Dispirited but not defeated, I rallied my team and kept going. At each station (identified by the gauzy tents I mentioned before), Lemaître employees waited with chocolate samples and on-the-spot quizzes. Ostensibly, the only trick was acing the quizzes and collecting the rewards: embossed gold foil stickers, which were placed on a bingo-style scorecard.
The team with the most stickers won the scavenger hunt. As a PR stunt for Lemaître, it was effective. As an in-person alfresco advertisement for the company, it excelled. As a fun and challenging icebreaker activity . . . it was not the best.
The trouble was, the quizzes were too easy. They didn’t have the intricacy to inspire much conversation or strategizing, so all the teams whipped through them with lightning speed.
I’d expected to be doing something like differentiating a Tanzanian single-varietal cacao bean from a premium Grand Cru blend, or picking out the essence of a single-bean 73 percent Côte d’Ivoire cacao from the bite of an arabica coffee bean after it had been brewed into a creamy café mocha. Instead, the “challenges” asked me to identify milk chocolate from dark, explain what white chocolate consisted of, and identify the original recipe for Toll House Chocolate Chip Cookies.
At that station, I peered at the artificially antiqued recipe cards laid out near a tray of cookies. I pointed. “This one. Ruth Wakefield’s original recipe for Toll House Chocolate Crunch Cookies called for baking soda dissolved in hot water.”
“Yes!” Beaming, the Lemaître employee gave me a sticker.
I pasted it on my scorecard—which now looked like a shiny gold flyer for Lemaître chocolates, because the stickers all bore the company’s familiar embossed logo—and hastily moved on. It took a while for me to corral Bernard and Isabel after each station, but by this point, that wasn’t a big deal. The other competitors were starting to get bogged down with tasting all the chocolate samples. Team Orange was actually in the lead.
I’d do my chocolate tasting later, I’d decided. Good chocolate deserves to be savored. Being outdoors, blown by the wind and surrounded by competitive chocolate-industry insiders, was not conducive to proper enjoyment. While eating chocolate, I believe in doing just one thing: eating chocolate. That’s it.
A girl had to have priorities. That was one of mine.
In the meantime, I tried to win. I yearned for my practical Chuck Taylor sneakers as I navigated the marshy area near the single boat dock, then crossed the hilly zone closest to the wind-scoured Marin Headlands. I completed two more challenges.
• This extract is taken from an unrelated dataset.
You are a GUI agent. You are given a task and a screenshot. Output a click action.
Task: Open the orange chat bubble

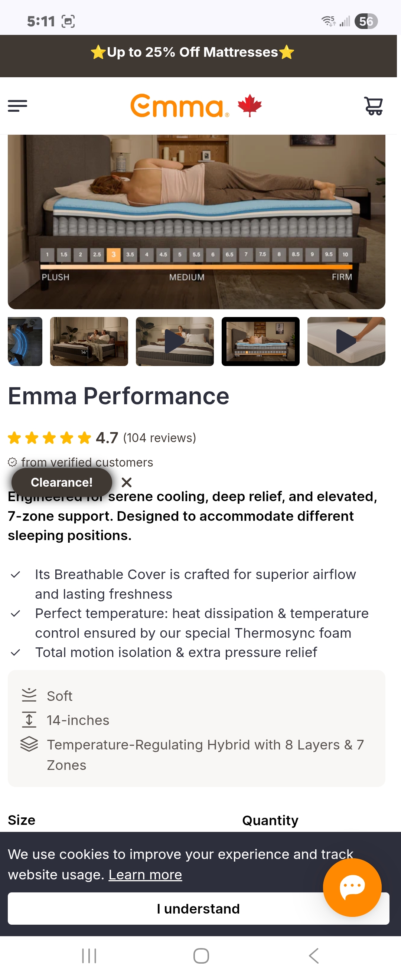(x=352, y=887)
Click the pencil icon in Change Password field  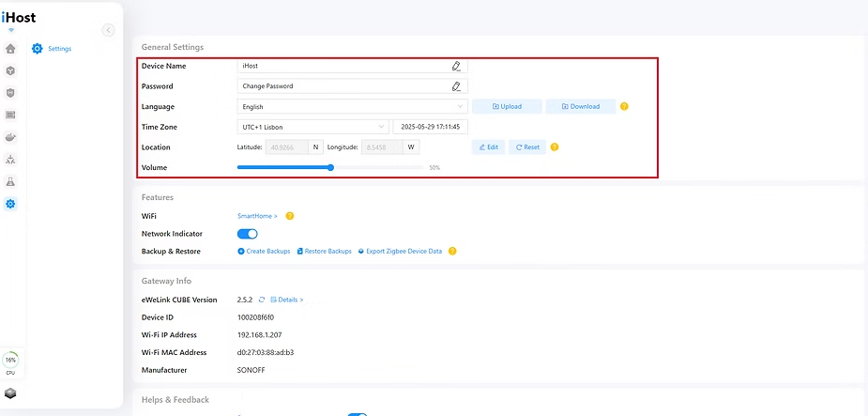[456, 86]
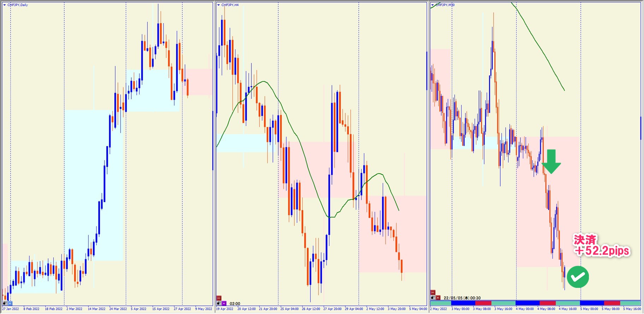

I spied Adrienne and waved to her. Before long, Team Orange needed only one more sticker to win. Bernard Lemaître seemed impressed by my performance. His approval was like a shot of adrenaline, driving me toward the waiting finish line. After all, Bernard was a verifiable chocolatiering hero! His approval meant a lot to me—even if he was, at this point, behaving like a kindly but horny grandpa out for a nature hike. Bolstered by the real possibility of winning—and by the idea that I could restore a little luster to Bernard’s reputation by sealing a victory on his behalf—I took a bold shortcut across the jagged promontory point I’d observed from my hotel room window.
There, I almost took a header into the frigid bay waters.
“Whoops! Watch yourself there, Hayden!” Bernard chuckled and hauled me to safety just in time. He gave me a gruff pat with his bearlike arm. “It’s pretty steep around here.”
“You’re not kidding.” With my heart pounding, I gawked at the gray-looking bay waters swirling at the rocky point’s edge, fifteen or twenty feet below the designated trail. “Thanks!”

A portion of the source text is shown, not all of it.